═══ Available records ═══

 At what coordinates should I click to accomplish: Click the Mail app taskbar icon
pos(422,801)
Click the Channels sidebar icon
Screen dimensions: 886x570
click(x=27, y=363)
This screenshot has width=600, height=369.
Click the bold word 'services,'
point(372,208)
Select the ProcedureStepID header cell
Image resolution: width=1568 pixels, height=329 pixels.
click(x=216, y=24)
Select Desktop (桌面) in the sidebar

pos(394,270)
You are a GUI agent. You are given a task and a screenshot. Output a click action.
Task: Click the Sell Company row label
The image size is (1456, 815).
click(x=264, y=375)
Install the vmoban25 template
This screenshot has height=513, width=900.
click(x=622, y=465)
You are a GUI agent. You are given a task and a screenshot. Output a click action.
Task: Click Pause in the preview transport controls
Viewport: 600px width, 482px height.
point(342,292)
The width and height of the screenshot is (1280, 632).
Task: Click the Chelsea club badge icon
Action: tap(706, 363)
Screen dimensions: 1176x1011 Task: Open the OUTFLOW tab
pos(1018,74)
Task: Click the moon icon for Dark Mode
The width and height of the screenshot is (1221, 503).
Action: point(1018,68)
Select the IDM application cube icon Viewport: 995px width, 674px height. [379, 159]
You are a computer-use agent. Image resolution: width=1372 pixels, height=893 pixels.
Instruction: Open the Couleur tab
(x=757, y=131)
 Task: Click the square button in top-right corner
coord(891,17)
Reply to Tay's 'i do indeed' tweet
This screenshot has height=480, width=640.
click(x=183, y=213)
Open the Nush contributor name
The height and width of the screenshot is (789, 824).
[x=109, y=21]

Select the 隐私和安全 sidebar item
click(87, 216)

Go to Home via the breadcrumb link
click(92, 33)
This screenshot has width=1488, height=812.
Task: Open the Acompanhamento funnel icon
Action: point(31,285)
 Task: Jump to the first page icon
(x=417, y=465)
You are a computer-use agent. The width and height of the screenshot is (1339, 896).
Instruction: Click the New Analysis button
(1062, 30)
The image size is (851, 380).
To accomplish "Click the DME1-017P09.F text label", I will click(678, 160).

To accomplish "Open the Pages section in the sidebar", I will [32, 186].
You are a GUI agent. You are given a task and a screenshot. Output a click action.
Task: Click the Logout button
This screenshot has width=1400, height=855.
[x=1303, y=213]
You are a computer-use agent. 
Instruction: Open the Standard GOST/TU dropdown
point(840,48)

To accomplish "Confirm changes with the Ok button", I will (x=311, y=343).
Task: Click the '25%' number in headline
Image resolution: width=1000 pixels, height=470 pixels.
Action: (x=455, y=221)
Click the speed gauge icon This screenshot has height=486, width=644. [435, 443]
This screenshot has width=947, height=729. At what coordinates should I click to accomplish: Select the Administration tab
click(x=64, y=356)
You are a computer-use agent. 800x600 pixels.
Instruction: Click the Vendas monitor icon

═══

Aim — Reproduce the lines from the one containing "Task: Click the square" through the one containing "point(840,48)", renaming "Instruction" to "Request" and leaving everything else unchanged.

Exercise result —
 Task: Click the square button in top-right corner
coord(891,17)
Reply to Tay's 'i do indeed' tweet
This screenshot has height=480, width=640.
click(x=183, y=213)
Open the Nush contributor name
The height and width of the screenshot is (789, 824).
[x=109, y=21]

Select the 隐私和安全 sidebar item
click(87, 216)

Go to Home via the breadcrumb link
click(92, 33)
This screenshot has width=1488, height=812.
Task: Open the Acompanhamento funnel icon
Action: point(31,285)
 Task: Jump to the first page icon
(x=417, y=465)
You are a computer-use agent. The width and height of the screenshot is (1339, 896).
Request: Click the New Analysis button
(1062, 30)
The image size is (851, 380).
To accomplish "Click the DME1-017P09.F text label", I will click(678, 160).

To accomplish "Open the Pages section in the sidebar", I will [32, 186].
You are a GUI agent. You are given a task and a screenshot. Output a click action.
Task: Click the Logout button
This screenshot has width=1400, height=855.
[x=1303, y=213]
You are a computer-use agent. 
Request: Open the Standard GOST/TU dropdown
point(840,48)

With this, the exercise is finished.